But ek! Tell us how you really feel.

About like that. The reason for the update is not to taunt them more, but there have been developments. Finally, after 11 years and 2 trials, at least one has been convicted for his crimes.

Blackwater Security Contractor Found Guilty, Again, in Deadly 2007 Iraq Shooting
By Eileen Sullivan, The New York Times
Dec. 19, 2018

A federal jury on Wednesday found a former Blackwater security contractor, Nicholas A. Slatten, guilty in the deadly 2007 shooting of dozens of unarmed Iraqis in Nisour Square in Baghdad, long considered one of the lowest points of the Iraq war and an indelible symbol of America’s protracted and unpopular involvement.

The verdict was the second time a federal jury had found Mr. Slatten, a former sniper, guilty in the high-profile episode that outraged Americans over what many saw as a military mission with no clear strategy.

For a decade, the case against Mr. Slatten and several other contractors has been winding its way through the federal justice system, drawn out across three administrations as American officials sought to make good on their promise to Iraqis that they would bring the men responsible for the killings to justice.

Mr. Slatten and three other Blackwater Worldwide contractors had been found guilty of murder in 2014 and faced lengthy prison sentences. But last year, a federal appeals court threw out the verdicts for three of the contractors and ordered a retrial for Mr. Slatten. That retrial resulted in a hung jury after 16 days of deliberation this year, and Judge Royce C. Lamberth of the Federal District Court for the District of Columbia declared a mistrial.

On Wednesday morning, a jury found Mr. Slatten, 35, guilty of first-degree murder — a charge that carries a mandatory life sentence — for his role in killing one of 14 unarmed Iraqi civilians in the Sept. 16, 2007, shooting. Ten women, two men and two children were killed in the shooting, and 18 others were injured, according to the United States attorney’s office for the District of Columbia. A sentencing date has not been set.

Prosecutors said Mr. Slatten was the first to fire gunshots, unprovoked, into the busy square. He was part of a convoy of 19 contractors in four armored trucks.

In the first trial, Mr. Slatten was convicted of murder and sentenced to life in prison. Three other Blackwater contractors, Dustin L. Heard, Evan S. Liberty and Paul A. Slough, were convicted of voluntary manslaughter and using a machine gun to carry out a violent crime. Because of mandatory sentencing guidelines for machine-gun crimes, they were given 30 years in prison.

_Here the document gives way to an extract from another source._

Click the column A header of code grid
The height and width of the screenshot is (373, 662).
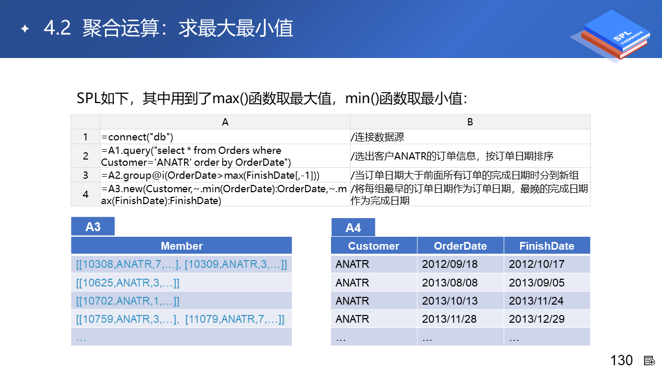point(225,122)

A fifth contractor, Jeremy Ridgeway, had pleaded guilty to manslaughter before the 2014 trial and cooperated with prosecutors.

In 2017, a federal appeals court ruled that the machine-gun charges and subsequent sentences were “grossly disproportionate to their culpability for using government-issued weapons in a war zone.”

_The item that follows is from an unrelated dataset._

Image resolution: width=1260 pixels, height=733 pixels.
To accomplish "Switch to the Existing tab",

The Nisour Square shooting forced the United States government to reconsider its reliance on contractors in war zones. At the time of the shooting, Blackwater was among the most powerful American security contractors working in war zones in Iraq and Afghanistan. The company, which in 2009 changed its name to Xe Services, won more than $1 billion in contracts and provided security services to American diplomats abroad.

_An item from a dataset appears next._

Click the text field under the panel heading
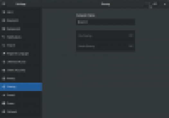point(106,22)
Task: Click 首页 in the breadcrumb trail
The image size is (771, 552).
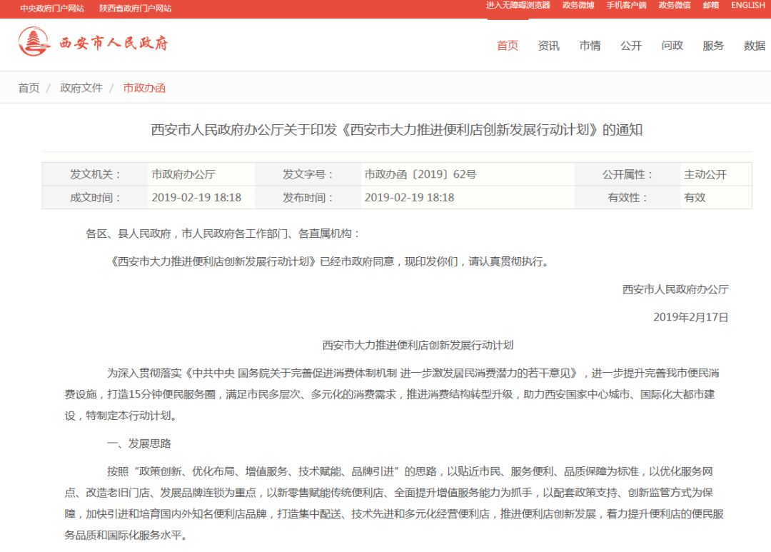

Since the shooting, security contractors have said they have focused on making sure their guards are properly trained. But the government continues to rely heavily on private contractors in its overseas missions.

Blackwater’s founder, Erik D. Prince, sold the company in 2010, but has remained in the private security contractor business. Mr. Prince has advised the Trump administration and argued it should use more private contractors in Afghanistan.

Mr. Prince, a former member of the Navy SEALs, presented a plan to American and Afghan officials to use contractors to deliver a military withdrawal from Afghanistan, a potentially appealing objective for President Trump and other Americans who long ago grew weary of the United States’ involvement, which began in 2001.

Given our History you wouldn’t think the United States would require a law or a Constitutional Amendment to ban the employment of Mercenaries but perhaps the time has come (as it has for the post 9/11/01 Authorization to Use Military Force) for our Congressional Leaders to make this abundantly clear.